▶ [What to do]
Lines below containing the word "small" should be copied out.

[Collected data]

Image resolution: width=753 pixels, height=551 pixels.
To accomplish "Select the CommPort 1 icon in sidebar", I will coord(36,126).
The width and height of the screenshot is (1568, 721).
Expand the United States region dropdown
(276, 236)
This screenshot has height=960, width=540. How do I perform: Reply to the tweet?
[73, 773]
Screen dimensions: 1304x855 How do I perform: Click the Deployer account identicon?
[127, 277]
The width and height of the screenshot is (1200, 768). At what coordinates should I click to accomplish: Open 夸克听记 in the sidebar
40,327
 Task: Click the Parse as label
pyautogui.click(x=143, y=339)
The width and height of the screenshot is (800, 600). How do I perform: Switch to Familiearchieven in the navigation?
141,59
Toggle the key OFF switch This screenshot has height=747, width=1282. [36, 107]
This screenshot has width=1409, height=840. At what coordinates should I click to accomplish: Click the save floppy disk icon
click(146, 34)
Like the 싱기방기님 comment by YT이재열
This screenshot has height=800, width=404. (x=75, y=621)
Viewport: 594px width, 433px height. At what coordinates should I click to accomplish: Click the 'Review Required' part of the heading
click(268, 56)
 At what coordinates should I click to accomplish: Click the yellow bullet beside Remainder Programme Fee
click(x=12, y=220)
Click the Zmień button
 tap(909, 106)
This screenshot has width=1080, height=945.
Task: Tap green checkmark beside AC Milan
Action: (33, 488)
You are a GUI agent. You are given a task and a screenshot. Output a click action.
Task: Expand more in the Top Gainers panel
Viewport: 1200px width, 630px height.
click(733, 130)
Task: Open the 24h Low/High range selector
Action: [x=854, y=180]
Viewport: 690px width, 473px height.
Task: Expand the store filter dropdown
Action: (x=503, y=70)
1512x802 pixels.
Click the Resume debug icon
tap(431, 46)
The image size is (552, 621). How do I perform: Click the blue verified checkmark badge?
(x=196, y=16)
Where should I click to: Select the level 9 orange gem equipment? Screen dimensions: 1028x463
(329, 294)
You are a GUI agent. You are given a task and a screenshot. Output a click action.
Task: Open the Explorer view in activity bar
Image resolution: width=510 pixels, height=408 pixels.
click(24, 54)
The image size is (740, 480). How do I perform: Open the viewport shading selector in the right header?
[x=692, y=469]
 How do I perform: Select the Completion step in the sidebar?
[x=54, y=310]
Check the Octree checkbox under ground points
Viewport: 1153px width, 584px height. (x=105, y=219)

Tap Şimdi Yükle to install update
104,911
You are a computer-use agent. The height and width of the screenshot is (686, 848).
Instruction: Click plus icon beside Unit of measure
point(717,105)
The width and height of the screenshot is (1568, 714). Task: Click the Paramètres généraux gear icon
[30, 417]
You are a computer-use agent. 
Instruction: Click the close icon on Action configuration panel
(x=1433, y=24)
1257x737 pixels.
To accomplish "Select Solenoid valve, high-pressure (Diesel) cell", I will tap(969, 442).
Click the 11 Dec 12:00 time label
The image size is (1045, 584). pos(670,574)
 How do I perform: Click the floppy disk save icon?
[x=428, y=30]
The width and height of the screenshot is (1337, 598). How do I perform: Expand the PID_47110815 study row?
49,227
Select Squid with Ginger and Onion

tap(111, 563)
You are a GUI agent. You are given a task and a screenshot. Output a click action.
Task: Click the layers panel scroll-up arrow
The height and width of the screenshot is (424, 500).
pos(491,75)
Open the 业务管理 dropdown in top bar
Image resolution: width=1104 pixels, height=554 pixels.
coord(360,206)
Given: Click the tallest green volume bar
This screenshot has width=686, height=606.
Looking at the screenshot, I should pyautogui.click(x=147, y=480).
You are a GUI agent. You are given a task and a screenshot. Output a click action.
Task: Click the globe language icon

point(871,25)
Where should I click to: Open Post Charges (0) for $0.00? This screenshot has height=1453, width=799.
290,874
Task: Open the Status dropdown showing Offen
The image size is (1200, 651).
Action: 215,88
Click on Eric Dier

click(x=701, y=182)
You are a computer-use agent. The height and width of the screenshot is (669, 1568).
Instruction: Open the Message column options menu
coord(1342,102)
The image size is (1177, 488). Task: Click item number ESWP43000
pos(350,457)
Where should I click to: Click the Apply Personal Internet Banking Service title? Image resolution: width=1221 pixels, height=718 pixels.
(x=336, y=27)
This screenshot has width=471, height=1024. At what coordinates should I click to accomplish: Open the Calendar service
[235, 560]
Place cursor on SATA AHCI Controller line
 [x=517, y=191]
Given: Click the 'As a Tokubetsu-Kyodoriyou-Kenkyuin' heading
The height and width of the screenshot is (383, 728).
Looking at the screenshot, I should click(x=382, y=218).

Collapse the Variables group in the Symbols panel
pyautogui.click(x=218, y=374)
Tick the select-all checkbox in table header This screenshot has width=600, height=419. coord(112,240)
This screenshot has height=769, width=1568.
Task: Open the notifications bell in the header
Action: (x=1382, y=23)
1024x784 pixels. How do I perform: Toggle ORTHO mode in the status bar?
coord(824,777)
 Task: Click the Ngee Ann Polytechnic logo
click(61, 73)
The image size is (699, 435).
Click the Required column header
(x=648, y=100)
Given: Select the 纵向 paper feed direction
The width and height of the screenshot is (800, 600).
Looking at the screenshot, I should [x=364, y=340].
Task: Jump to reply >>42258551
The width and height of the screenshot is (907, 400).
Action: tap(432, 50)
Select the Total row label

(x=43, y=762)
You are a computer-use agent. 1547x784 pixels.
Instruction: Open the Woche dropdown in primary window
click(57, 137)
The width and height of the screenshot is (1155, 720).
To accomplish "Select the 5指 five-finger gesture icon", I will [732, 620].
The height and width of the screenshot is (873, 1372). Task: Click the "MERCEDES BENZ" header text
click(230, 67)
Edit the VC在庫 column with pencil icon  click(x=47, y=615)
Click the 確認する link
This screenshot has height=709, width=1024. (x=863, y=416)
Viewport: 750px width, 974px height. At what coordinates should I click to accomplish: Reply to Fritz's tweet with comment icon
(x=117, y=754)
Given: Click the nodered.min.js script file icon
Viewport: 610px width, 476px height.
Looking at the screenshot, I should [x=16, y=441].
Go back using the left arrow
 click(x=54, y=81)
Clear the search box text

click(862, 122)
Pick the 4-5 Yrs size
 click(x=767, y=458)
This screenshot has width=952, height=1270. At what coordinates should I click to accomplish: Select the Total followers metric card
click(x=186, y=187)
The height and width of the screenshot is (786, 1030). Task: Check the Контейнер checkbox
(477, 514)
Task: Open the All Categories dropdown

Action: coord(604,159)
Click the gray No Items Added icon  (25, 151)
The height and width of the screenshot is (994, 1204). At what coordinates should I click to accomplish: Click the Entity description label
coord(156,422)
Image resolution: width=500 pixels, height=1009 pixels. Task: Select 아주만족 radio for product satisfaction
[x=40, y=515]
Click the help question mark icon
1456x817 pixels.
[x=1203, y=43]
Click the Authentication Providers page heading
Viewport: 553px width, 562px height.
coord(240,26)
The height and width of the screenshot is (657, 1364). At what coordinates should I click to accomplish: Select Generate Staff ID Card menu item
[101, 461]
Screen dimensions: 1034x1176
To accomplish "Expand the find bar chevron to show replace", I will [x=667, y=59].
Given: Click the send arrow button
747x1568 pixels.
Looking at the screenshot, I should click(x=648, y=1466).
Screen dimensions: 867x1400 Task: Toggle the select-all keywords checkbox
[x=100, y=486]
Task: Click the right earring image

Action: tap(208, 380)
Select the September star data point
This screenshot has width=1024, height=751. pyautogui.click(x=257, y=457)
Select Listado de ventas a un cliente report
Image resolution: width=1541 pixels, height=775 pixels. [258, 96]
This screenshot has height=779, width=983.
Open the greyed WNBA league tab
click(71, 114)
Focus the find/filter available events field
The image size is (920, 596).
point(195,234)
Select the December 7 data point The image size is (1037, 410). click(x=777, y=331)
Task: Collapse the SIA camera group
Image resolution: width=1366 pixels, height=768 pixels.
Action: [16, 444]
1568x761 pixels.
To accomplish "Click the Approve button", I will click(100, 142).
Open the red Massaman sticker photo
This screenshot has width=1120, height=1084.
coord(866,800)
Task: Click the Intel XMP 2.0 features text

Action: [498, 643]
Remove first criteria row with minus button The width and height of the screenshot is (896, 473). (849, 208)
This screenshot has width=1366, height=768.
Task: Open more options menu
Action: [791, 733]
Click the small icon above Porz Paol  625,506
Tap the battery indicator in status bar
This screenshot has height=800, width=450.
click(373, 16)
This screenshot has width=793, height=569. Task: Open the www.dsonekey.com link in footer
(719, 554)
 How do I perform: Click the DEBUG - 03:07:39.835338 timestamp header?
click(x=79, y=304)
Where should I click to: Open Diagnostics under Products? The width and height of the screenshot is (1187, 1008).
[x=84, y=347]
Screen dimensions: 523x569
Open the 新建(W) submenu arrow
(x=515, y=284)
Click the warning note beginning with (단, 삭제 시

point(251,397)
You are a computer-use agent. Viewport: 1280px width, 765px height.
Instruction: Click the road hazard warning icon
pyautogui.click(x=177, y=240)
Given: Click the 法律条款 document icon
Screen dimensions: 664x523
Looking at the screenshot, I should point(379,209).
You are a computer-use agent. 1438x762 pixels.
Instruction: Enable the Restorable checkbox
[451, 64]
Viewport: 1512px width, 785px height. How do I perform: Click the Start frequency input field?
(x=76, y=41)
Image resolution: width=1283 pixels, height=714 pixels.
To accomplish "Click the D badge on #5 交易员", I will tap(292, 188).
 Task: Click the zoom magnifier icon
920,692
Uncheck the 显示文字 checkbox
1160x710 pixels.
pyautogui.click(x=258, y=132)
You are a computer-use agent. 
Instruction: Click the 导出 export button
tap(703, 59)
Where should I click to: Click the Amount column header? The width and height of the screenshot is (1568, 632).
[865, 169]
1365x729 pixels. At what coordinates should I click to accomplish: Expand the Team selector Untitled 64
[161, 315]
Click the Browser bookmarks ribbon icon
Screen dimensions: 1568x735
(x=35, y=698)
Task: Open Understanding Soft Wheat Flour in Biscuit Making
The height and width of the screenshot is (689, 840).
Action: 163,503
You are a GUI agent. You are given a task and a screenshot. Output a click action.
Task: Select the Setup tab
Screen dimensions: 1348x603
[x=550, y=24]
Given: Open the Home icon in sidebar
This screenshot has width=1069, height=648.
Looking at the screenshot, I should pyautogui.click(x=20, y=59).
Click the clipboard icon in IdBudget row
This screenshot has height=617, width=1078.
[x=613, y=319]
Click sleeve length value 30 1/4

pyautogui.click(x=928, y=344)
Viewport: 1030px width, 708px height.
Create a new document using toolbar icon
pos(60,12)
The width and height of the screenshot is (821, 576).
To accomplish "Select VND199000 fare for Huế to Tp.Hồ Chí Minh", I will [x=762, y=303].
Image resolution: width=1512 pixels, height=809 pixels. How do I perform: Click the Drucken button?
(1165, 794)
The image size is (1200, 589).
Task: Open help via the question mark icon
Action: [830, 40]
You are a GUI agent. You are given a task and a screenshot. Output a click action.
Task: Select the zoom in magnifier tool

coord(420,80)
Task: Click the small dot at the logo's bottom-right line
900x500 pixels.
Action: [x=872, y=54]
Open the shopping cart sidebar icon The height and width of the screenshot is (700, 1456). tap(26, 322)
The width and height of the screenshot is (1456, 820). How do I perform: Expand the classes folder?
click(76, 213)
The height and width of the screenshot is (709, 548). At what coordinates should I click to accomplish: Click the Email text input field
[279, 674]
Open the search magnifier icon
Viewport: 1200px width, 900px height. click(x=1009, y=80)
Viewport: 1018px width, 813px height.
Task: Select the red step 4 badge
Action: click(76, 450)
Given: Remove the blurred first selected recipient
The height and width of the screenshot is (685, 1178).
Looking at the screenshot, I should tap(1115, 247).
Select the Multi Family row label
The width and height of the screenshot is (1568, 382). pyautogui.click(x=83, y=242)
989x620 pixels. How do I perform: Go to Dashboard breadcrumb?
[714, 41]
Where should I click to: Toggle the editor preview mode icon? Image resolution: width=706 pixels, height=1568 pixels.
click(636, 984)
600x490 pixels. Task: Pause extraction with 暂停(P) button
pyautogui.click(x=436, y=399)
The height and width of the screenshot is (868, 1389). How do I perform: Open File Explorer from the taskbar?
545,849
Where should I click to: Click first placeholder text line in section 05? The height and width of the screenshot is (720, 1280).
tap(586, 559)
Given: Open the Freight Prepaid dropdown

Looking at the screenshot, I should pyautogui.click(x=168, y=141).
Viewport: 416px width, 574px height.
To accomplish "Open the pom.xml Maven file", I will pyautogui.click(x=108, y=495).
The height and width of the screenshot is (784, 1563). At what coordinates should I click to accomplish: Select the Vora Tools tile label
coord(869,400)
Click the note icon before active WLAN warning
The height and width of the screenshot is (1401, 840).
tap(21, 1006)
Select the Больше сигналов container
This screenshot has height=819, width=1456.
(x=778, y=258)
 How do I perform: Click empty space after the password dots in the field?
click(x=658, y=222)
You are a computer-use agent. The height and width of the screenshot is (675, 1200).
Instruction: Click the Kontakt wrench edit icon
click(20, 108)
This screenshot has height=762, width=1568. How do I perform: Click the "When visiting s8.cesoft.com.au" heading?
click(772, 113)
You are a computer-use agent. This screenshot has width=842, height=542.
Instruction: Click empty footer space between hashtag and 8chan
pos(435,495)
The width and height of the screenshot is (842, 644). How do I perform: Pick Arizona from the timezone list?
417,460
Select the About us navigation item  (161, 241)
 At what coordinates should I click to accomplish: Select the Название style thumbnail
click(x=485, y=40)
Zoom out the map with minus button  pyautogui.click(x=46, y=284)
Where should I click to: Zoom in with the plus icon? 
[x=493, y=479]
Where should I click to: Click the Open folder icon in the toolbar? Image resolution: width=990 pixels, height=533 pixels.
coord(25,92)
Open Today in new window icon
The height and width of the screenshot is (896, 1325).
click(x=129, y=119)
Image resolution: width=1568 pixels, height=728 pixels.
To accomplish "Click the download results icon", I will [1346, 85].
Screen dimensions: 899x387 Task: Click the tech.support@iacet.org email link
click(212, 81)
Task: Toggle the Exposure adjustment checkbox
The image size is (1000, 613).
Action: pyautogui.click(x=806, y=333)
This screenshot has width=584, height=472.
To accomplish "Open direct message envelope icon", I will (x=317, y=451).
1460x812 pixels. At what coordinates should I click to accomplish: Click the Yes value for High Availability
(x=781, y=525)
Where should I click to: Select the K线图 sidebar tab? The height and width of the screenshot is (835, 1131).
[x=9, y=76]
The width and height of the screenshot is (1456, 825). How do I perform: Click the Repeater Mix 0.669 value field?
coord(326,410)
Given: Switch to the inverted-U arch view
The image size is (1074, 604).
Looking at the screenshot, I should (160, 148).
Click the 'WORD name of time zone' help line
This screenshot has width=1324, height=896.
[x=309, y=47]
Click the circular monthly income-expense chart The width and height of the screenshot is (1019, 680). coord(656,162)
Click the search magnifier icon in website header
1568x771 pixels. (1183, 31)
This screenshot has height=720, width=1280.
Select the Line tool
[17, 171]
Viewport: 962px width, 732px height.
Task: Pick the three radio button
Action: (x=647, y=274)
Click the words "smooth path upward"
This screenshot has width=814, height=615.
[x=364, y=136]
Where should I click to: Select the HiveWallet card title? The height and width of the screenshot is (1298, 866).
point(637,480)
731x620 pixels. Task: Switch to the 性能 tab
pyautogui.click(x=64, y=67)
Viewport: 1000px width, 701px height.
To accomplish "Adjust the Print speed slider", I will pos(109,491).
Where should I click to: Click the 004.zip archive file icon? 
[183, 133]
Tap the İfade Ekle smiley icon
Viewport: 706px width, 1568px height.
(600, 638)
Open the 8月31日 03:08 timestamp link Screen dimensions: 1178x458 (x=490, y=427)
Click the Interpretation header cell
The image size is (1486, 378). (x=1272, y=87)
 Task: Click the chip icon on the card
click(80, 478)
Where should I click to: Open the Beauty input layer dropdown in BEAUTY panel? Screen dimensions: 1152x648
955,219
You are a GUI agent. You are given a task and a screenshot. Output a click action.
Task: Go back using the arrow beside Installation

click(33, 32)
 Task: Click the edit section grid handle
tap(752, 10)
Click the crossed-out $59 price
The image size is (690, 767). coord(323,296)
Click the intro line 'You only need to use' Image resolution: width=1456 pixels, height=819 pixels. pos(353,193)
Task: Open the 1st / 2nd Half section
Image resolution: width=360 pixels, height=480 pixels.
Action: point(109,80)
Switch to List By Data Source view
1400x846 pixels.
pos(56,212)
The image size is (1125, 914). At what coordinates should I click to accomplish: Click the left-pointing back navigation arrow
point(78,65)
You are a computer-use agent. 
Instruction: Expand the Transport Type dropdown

▶ [Answer for this exercise]
Click the small icon above Porz Paol  625,506
Task: Click the small dot at the logo's bottom-right line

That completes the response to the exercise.